- [PAGE TEXT]:
Serves 6
3 lbs (1.5 kg) ground beef
2 tsp (10 ml) fine sea salt
½ tsp (2 ml) freshly ground black pepper
2 tbsp (30 ml) Worcestershire sauce
6 slices, sharp cheddar cheese
12 slices, bacon, fried crisp
6 burger buns
lettuce leaves
1 tbsp (15 ml) vegetable oil
4 medium yellow onions, thinly sliced
1 pint fresh figs, stems removed and halved
1 cup (250 ml) dry red wine


  1. Preheat grill top or gas barbecue to medium-high heat. Mix together beef, salt, pepper and Worcestershire sauce. Divide and shape the burger patties into 6 equal portions making an indentation in the center of each patty with your thumb to prevent the patties from puffing on the grill.
  2. Lightly grease the grill rack. Add the patties and cook, turning once, until cooked to desired doneness. During the last minute of grilling, place a slice of cheese on each patty and toast the buns, cut side down.
  3. Add lettuce to the bun bottom. Place the burgers on the lettuce and top with a couple slices of bacon and 2 to 3 tbsp (30 to 45 ml) Fig and Caramelized Onion Jam. Serve immediately.

- [SUPPLIED INFORMATION]:
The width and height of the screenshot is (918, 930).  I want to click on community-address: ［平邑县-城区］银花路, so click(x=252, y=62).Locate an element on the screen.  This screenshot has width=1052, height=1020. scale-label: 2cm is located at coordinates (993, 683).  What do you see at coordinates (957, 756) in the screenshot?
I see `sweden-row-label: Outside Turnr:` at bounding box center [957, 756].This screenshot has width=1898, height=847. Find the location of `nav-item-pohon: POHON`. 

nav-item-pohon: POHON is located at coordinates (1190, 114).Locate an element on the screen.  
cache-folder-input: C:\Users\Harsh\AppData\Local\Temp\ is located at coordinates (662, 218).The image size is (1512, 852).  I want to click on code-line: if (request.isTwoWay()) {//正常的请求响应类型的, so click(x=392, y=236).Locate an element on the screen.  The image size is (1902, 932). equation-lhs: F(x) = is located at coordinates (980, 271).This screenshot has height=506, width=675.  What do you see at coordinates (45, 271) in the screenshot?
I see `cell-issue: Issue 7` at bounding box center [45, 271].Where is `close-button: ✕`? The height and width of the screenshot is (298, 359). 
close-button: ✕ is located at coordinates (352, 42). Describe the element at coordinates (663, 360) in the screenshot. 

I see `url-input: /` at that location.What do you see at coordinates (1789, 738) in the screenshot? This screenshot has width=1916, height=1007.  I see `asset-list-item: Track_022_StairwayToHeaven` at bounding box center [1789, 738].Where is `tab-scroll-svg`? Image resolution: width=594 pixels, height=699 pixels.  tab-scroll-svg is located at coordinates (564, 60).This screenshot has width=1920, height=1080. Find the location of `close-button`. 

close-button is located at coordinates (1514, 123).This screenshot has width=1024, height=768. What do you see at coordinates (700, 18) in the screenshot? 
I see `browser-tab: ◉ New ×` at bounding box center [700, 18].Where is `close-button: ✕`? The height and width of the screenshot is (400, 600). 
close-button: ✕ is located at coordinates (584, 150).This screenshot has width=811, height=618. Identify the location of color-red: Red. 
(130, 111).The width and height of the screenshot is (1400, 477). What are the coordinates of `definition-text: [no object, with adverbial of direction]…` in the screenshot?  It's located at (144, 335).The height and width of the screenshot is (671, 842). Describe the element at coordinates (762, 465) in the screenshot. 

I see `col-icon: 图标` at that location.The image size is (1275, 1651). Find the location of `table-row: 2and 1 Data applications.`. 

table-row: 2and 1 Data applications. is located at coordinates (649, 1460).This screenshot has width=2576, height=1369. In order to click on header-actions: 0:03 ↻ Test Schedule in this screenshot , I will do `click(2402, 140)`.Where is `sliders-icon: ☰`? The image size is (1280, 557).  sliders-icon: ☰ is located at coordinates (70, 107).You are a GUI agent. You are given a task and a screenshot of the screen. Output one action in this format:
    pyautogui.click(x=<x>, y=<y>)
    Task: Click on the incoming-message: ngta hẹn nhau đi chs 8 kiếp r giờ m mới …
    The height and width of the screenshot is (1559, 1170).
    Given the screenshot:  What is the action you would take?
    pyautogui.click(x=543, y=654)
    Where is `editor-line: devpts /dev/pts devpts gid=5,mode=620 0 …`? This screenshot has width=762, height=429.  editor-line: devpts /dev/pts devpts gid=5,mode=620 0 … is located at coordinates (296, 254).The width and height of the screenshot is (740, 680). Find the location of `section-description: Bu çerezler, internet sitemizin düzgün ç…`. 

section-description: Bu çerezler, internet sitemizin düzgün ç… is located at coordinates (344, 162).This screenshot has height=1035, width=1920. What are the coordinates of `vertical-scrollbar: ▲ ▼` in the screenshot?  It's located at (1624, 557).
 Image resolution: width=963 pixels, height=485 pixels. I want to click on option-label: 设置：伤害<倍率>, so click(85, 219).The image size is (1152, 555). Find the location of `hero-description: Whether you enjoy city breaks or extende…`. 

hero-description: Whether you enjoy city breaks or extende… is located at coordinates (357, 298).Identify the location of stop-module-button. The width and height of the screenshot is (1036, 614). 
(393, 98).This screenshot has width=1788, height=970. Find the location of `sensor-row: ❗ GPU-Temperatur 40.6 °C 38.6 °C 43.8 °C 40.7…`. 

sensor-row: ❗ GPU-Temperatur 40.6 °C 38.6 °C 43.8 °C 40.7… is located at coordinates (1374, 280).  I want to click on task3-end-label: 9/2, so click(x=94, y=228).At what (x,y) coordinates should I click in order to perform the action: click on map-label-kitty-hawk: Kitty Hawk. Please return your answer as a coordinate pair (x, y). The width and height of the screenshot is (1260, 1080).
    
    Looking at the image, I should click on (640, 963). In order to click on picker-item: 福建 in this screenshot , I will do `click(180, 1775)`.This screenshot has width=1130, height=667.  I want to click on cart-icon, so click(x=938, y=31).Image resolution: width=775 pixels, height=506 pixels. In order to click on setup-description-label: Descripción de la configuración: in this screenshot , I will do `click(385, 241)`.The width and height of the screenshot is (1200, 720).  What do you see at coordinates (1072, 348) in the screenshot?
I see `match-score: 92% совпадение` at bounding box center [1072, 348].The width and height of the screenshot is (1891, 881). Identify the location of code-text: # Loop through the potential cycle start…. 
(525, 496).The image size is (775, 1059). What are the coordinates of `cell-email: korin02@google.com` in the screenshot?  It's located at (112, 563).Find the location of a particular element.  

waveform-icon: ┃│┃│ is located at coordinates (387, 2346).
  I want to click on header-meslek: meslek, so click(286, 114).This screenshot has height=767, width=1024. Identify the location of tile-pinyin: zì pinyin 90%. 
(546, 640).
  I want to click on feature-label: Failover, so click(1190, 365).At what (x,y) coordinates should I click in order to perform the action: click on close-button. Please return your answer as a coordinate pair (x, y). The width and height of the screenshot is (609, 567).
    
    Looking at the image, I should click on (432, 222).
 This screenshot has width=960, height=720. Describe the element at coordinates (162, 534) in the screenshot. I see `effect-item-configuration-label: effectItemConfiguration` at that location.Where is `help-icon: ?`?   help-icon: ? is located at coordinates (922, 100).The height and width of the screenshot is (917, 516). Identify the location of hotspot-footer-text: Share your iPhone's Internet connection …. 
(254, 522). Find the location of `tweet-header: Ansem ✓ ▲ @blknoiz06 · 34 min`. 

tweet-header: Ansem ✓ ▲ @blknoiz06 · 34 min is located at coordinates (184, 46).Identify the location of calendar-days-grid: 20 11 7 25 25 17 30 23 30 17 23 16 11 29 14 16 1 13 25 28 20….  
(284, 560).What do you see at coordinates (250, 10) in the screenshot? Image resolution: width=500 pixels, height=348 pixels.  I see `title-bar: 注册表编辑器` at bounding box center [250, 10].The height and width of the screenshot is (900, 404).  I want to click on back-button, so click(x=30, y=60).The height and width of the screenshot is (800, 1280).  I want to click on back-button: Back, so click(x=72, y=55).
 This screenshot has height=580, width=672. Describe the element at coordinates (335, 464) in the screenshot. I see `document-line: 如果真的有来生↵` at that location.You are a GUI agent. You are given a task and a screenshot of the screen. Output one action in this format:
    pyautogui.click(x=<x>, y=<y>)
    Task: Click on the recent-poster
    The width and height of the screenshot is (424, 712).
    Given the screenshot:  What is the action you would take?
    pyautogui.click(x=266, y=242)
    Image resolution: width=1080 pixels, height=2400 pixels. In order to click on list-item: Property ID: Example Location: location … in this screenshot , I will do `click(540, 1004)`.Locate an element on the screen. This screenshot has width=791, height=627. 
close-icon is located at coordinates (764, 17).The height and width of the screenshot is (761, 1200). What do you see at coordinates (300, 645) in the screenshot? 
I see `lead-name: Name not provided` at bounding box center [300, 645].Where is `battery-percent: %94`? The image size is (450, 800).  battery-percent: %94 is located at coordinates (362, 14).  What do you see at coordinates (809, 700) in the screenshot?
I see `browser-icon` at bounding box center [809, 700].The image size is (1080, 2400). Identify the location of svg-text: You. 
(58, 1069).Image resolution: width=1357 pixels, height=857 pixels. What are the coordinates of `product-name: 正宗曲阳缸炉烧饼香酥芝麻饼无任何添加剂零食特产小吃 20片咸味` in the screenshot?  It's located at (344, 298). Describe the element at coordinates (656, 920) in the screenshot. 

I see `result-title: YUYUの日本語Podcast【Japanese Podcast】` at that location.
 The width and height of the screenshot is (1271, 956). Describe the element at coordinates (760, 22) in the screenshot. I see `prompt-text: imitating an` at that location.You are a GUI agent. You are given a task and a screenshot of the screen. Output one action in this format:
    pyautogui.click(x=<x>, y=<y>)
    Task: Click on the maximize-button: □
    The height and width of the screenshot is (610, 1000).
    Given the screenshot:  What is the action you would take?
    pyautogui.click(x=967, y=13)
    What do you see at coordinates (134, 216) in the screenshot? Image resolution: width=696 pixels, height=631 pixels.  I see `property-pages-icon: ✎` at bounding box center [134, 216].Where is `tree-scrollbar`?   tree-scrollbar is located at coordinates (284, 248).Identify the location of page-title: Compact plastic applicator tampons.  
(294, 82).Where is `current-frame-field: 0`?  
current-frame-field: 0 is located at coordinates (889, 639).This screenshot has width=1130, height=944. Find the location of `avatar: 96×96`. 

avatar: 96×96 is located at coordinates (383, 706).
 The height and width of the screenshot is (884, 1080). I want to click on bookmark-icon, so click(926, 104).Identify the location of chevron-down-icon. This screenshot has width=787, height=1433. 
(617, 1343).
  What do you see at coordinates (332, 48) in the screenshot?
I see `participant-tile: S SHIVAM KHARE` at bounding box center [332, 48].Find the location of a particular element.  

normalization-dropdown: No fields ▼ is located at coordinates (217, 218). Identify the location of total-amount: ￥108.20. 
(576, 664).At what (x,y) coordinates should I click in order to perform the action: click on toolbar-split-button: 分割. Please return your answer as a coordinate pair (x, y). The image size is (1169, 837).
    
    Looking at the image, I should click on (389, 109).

- [TASK TO COMPLETE]: From the burger recipe, extract the passage that begins at the words "2. Lightly grease" and stops after "cut side down.", copying it word for word. Work only from the burger recipe above.

- [RESPONSE AREA]:
2. Lightly grease the grill rack. Add the patties and cook, turning once, until cooked to desired doneness. During the last minute of grilling, place a slice of cheese on each patty and toast the buns, cut side down.